Drought in small houses stalling market in some places
With two-up, two-down homes fast becoming an endangered species first-time buyers are finding it increasingly hard to get on the property ladder, research from modular homes developer Project Etopia has found.
Analysis of latest official figures shows that 9% of all new private properties completed in 2017/18 were two-bedroom houses. This is down from 17% two decades ago.
Since the data was first collected, two-bedroom houses peaked at 23% of all new build homes in 1992/93 and 1993/94 and they have not risen above 10% since 2012/13.
Joseph Daniels, CEO of Project Etopia, said: “The two-up, two-down was once thought of as the typical first house for aspiring home owners, giving people a step onto the ladder where they have space to start building a family.
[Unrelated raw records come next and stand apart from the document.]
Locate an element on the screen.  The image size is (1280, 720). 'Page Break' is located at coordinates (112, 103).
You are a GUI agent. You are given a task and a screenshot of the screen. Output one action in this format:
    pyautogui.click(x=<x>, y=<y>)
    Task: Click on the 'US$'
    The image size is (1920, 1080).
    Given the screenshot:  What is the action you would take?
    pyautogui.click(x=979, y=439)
“But couples are inevitably finding it increasingly difficult to buy smaller two-bedroom homes because developers have simply stopped building enough of them.
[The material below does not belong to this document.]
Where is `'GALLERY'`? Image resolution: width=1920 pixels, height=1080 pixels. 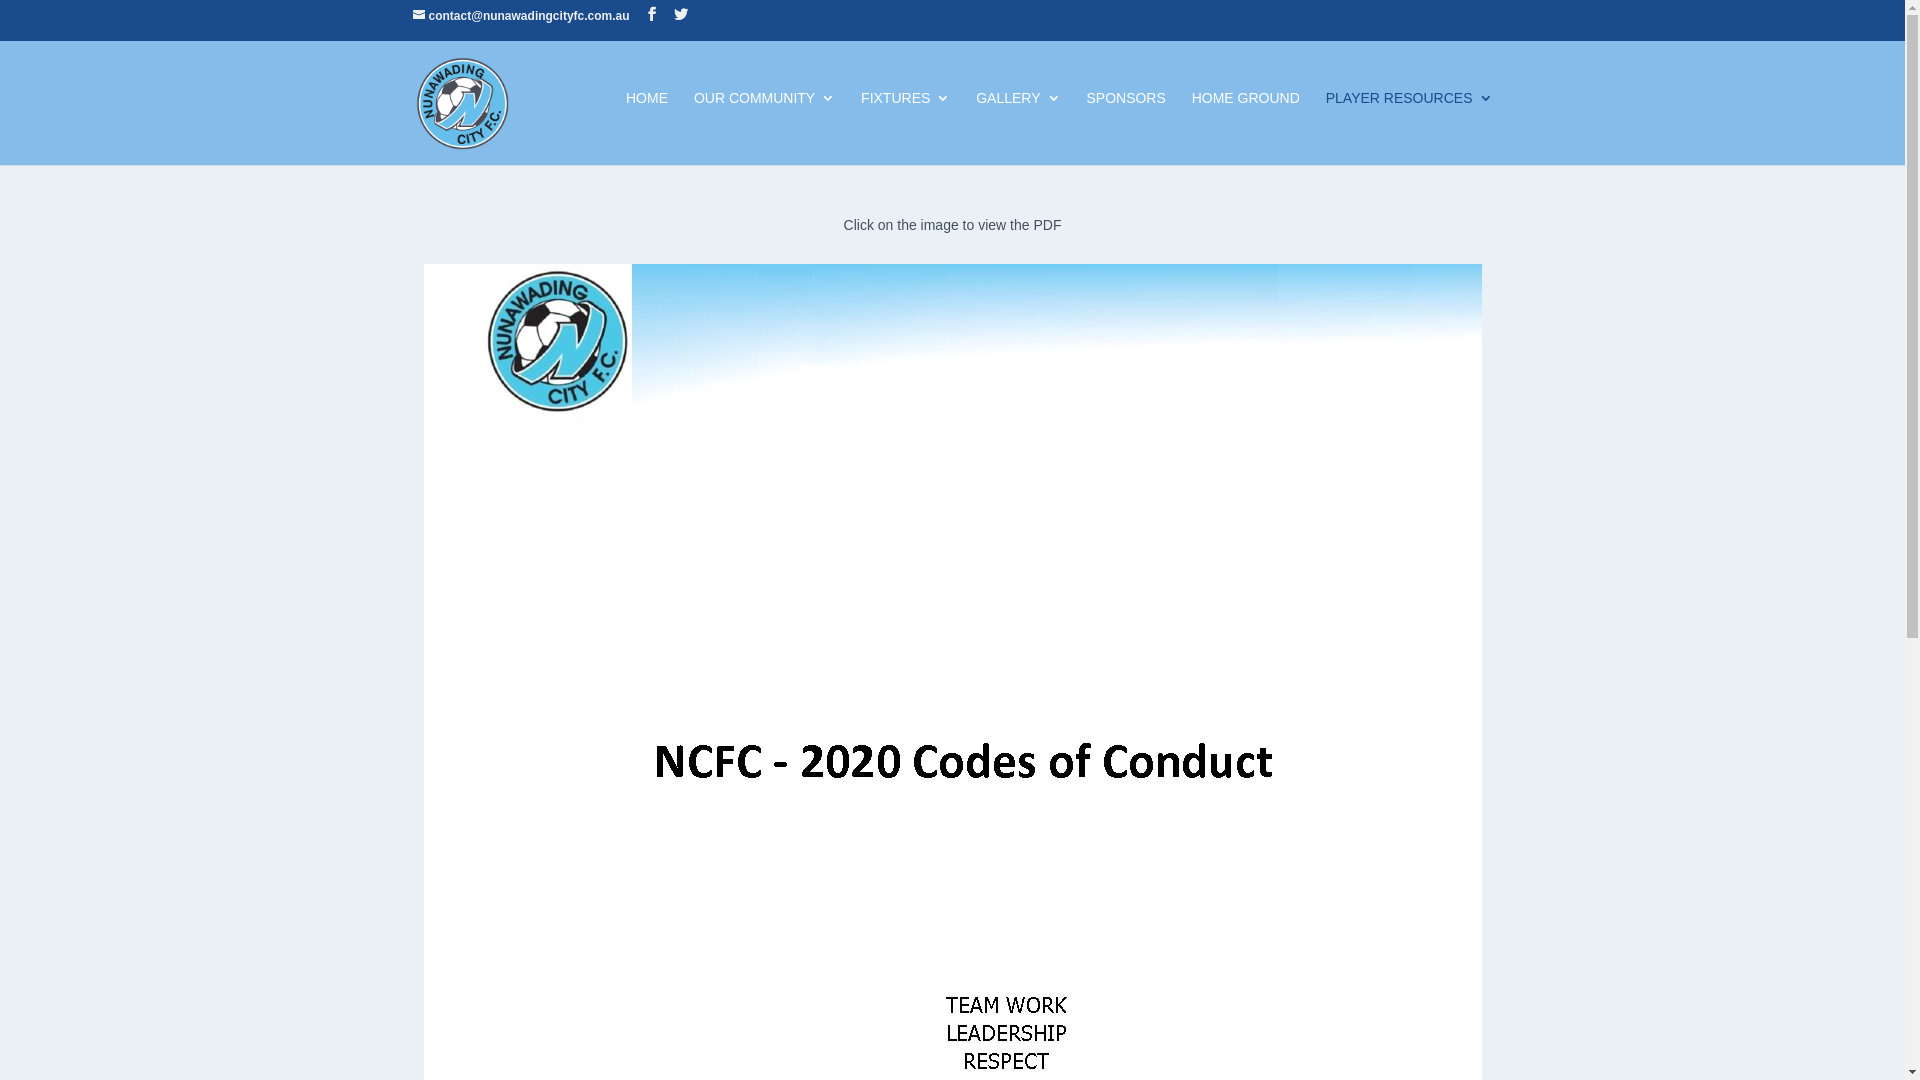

“Decades of inadequate home building has already left hundreds of thousands of people unable to afford to buy a place of their own. Developers need to remember they’re building for people, not just profit.”
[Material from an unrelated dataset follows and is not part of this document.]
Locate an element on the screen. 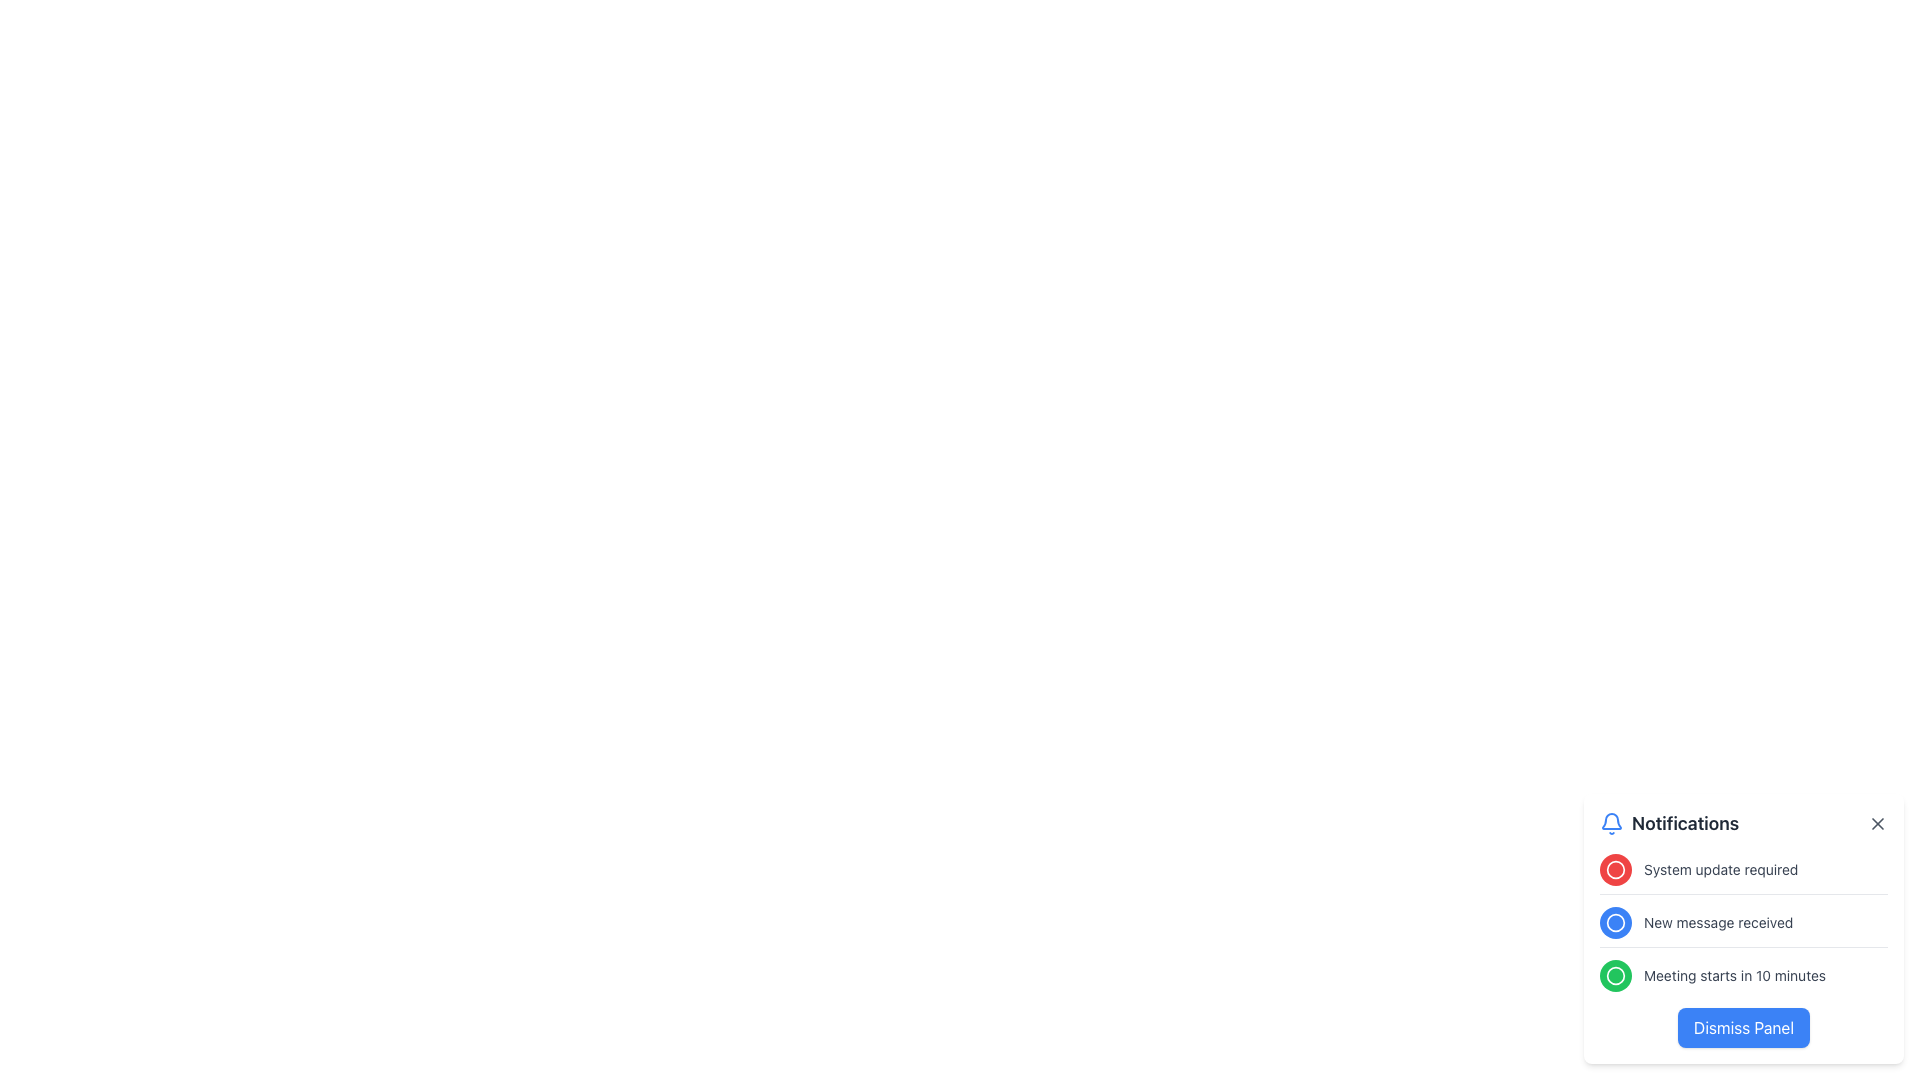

Further analysis of new-build houses currently on the market with online portal Zoopla shows that two bedroom houses make up as little as 2% to 3% of the houses on the market in some areas.
Durham, Cambridge, Stafford, Nottingham, Crawley and Birmingham, all see more than 97% of new-build houses for sale have at least three bedrooms.
The Ministry of Housing, Communities and Local Government’s completion data shows houses made up 80% of new build properties in 2017/18, with flats making up the rest.